Jan 27, 2012
In ferrets, H5N1 can reach nervous system via olfactory mucosa
A Dutch research team has found that an H5N1 avian influenza virus can spread to the central nervous system (CNS) of ferrets via the olfactory mucosa, according to a report in the Journal of Virology. Intranasal inoculation of ferrets with a wild-type H5N1 strain led to extensive growth of the virus in the olfactory muscosa, from where it spread to the olfactory bulb of the brain and the rest of the CNS, the report says. The finding shows that "the olfactory epithelium forms an island of susceptible cells in a sea of relatively resistant respiratory epithelium." The virus also spread to the heart, liver, pancreas, and colon, suggesting it traveled through the blood as well. The team also determined that systemic spread of the virus depended on the presence of the multibasic cleavage site in the virus's hemagglutinin, as ferrets inoculated with an H5N1 strain lacking this site had infections only in the respiratory tract. The researchers say that most flu viruses in mammals are confined to the respiratory tract, but H5N1often spreads systematically. They write that further studies should aim to determine if flu viruses other than highly pathogenic H5N1 can invade the CNS via the olfactory route.
Jan 25 J Virol abstract
Australia reports first low-path avian flu outbreak
Australia's agriculture ministry today reported the country's first known low-pathogenicity avian influenza outbreak in poultry, which turned up during routine surveillance on a commercial duck farm near Melbourne, according to a report today from the World Organization for Animal Health (OIE). Sequencing tests confirmed that the virus is a low-pathogenicity H5 subtype. Polymerase chain reaction tests have ruled out N1 involvement, but more tests are being done to further characterize the virus. The birds on the farm appeared healthy. Culling of 24,500 birds to curb the spread of the virus included ducks at a second duck-breeding farm that had business links to the first farm, the OIE report said. An investigation hasn't found the source of the virus.
Jan 27 OIE report
Study tracks viral co-evolution in real time
In experiments with the phage lambda virus and Escherichia coli bacteria, researchers from Michigan State University demonstrated how adaptation by natural selection plays a role in virus evolution, according to a EurekAlert press release. The findings appear today in the latest issue of Science. The group identified a novel tactic the virus used to infect its host, involving mutations on the virus's host-recognition protein. They observed that after the bacteria reduced expression of the original receptor, LamB, virus mutations allowed infection through a new receptor, OmpF. Justin Meyer, a study coauthor, said in the press release that his group was surprised to see the lambda virus gain the new function so quickly. In a Science podcast, he said the group replicated the experiment 96 times and saw the virus evolve to develop the novel pathway 24 times. He said that on average it took the virus 12 days to evolve the new function. "What we found is that the reason why it was so fast, and the reason why it happened so many times is that natural selection was really driving the evolution and driving the fixation of the mutations responsible for this new function," he added. In an accompanying perspective piece, John N. Thompson of the department of ecology and evolutionary biology at the University of California, Santa Cruz, wrote that the experiments show that co-evolution can play a key role in shaping innovation. He commented that the experiments occurred in ecologically simple environments and that futher research is needed to explore if the changes are more or less likely in more variable environments.
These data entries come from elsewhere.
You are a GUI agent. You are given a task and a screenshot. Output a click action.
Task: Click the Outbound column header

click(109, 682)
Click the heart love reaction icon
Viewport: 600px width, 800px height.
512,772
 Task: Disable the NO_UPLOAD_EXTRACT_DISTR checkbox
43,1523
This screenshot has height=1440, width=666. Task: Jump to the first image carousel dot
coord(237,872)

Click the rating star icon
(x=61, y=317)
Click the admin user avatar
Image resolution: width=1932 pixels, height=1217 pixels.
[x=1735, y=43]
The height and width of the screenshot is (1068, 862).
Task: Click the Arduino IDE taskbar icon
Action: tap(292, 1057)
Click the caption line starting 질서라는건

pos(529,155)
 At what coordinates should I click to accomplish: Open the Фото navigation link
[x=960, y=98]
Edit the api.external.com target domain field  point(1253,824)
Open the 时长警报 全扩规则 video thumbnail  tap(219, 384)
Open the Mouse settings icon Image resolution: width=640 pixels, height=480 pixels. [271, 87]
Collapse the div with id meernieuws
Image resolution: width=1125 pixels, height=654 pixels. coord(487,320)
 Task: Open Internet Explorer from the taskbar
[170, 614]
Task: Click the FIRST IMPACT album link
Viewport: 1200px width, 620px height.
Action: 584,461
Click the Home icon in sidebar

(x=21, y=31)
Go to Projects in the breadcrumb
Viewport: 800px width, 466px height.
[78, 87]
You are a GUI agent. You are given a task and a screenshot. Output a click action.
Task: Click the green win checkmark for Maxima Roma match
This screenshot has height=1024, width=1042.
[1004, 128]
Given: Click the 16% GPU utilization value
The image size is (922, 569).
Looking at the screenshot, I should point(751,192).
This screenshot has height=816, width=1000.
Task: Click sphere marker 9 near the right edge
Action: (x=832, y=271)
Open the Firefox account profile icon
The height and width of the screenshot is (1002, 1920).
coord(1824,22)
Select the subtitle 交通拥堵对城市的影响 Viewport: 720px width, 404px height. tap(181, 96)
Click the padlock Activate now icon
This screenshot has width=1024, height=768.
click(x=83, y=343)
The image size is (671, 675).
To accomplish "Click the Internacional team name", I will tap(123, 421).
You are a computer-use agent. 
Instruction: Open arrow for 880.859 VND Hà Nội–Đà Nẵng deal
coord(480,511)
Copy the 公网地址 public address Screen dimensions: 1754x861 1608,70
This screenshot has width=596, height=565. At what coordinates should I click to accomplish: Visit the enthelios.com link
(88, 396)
Jan 26 EurekAlert press release
Jan 27 Science abstract
Jan 27 Science Perspective summary
Jan 27 Science podcast
E coli acquired in Turkey similar to 2011 European outbreak strain
A French woman who returned home from a tour of Turkey last September with hemolytic uremic syndrome (HUS) was infected with a strain of Shiga toxin–producing Escherichia coli (STEC) O104:H4 similar to the one that caused a widespread outbreak in France and Germany earlier in 2011, according to a report in Eurosurveillance. The earlier outbreak was attributed to contaminated fenugreek sprouts. The French traveling group comprised 22 people; eight experienced diarrhea, including two hospitalized with HUS on their return. No common food source could be traced, but no one in the group reported eating sprouts before or during the trip. The timing of the cases suggested the illnesses were acquired in Turkey. Both HUS cases showed positive serology for STEC O104:H4. One, which showed the same resistance profile as the strain in the European outbreak, was compared by pulsed-field gel electrophoresis with cases from the earlier outbreak. It was similar but not identical, showing differences in two bands for the gene Xbal and in three bands for Notl. The authors conclude from these and several cases that occurred from 2004 through 2009 that STEC O104 circulates in Turkey and certain other countries, such as Egypt and Tunisia, and that the strain should be considered in travelers who return from these areas with HUS.